Selenium chelating collagen peptides as tyrosinase inhibitor: Structure characterization and inhibitory activity

Organoselenium compounds have garnered significant attention as a pivotal tyrosinase inhibitor. In this study, we explore a novel collagen peptides-selenium chelate (CP-Se) for tyrosinase inhibitory activity. The results show that selenium can be mainly bound to N─H and C ═ O bonds on collagen peptides. The IC 50 value of tyrosinase inhibitory activity for the CP-Se is 0.47 mg/mL, which demonstrates a significant reduction compared to collagen peptides. Furthermore, the CP-Se exhibits low cytotoxicity, with a survival rate of 93.04 ± 1.48%. The CP-Se effectively curtails melanin production to 55.89 ± 1.12% and intracellular tyrosinase activity to 65.21 ± 2.39%, showcasing its efficacy in mitigating pigmentation processes.

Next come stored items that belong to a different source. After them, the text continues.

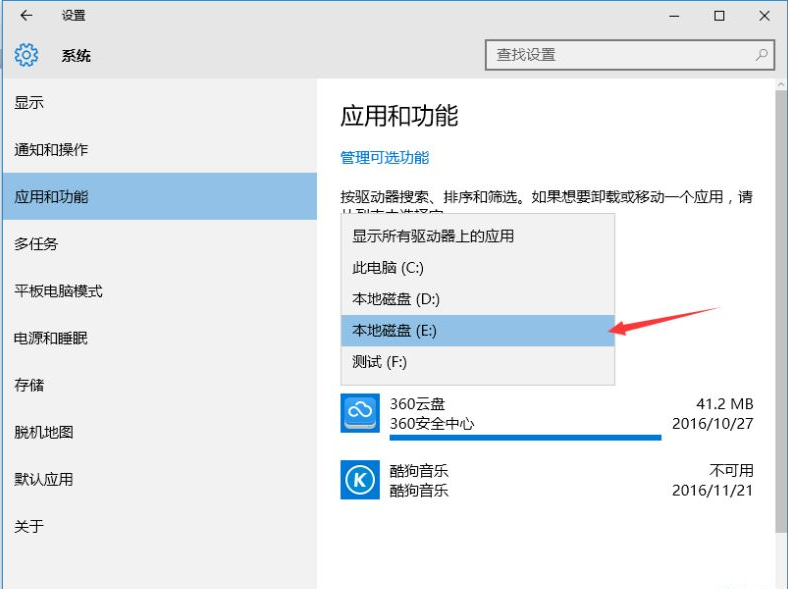Image resolution: width=788 pixels, height=589 pixels.
Task: Click the 管理可选功能 link
Action: 385,158
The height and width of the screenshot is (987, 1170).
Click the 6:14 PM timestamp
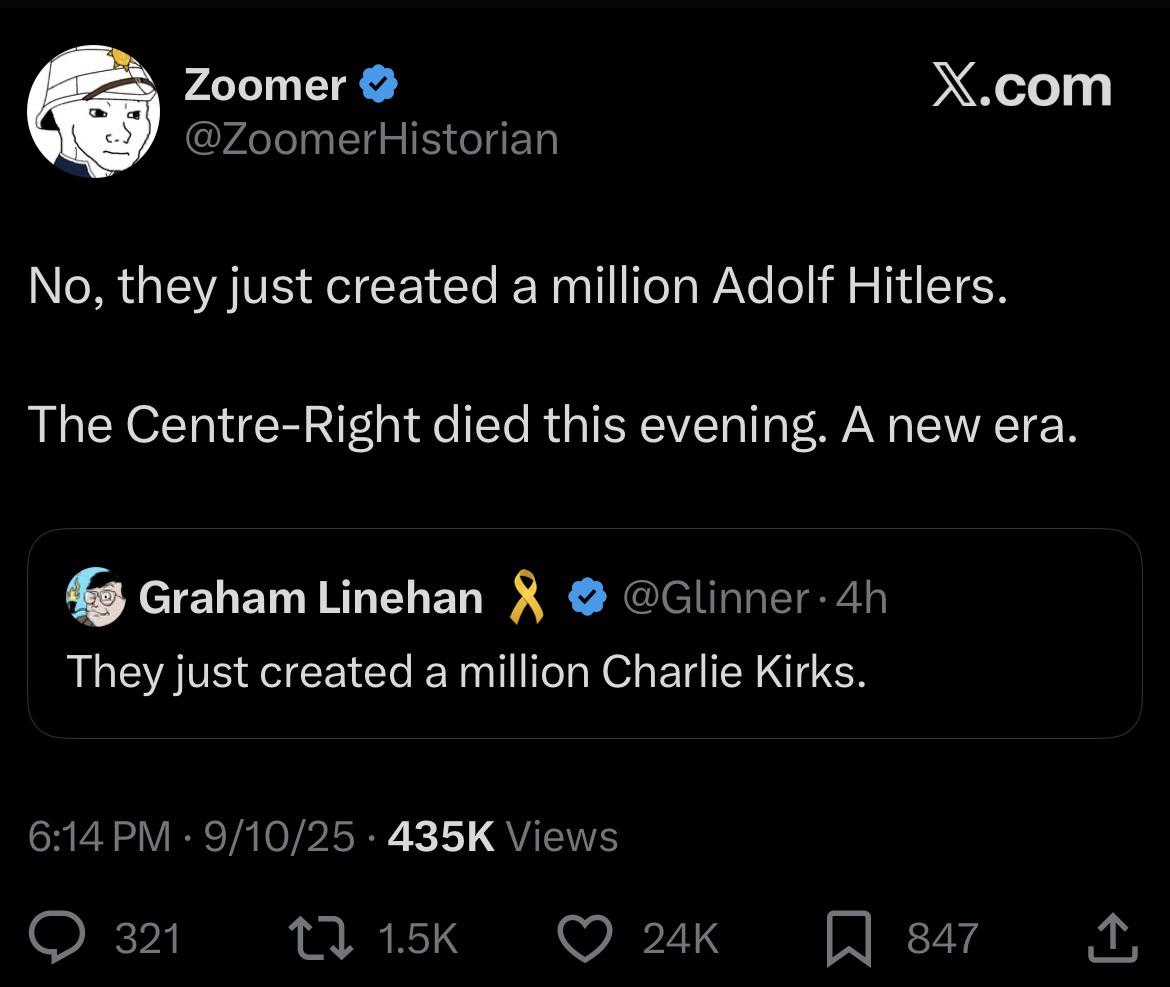(x=100, y=836)
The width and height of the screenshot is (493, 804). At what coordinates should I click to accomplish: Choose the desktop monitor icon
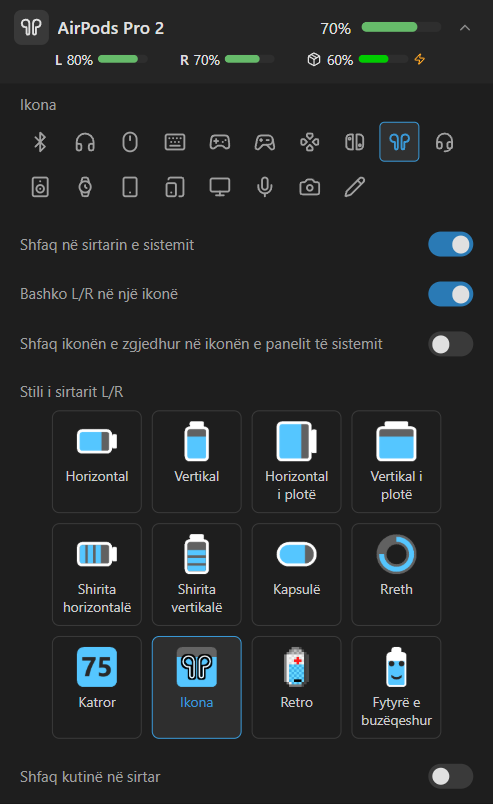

Additionally, the CP-Se is found to bind specifically to tyrosinase at the critical residues (Asn 81, His 244, or Arg 268), which are pivotal in facilitating the inhibition of tyrosinase activity. Conclusively, a novel approach to reducing the biological toxicity associated with selenium has been developed, while simultaneously amplifying the tyrosinase inhibitory activity of collagen peptides. This would provide a robust theoretical underpinning for the advancement of novel tyrosinase inhibitors.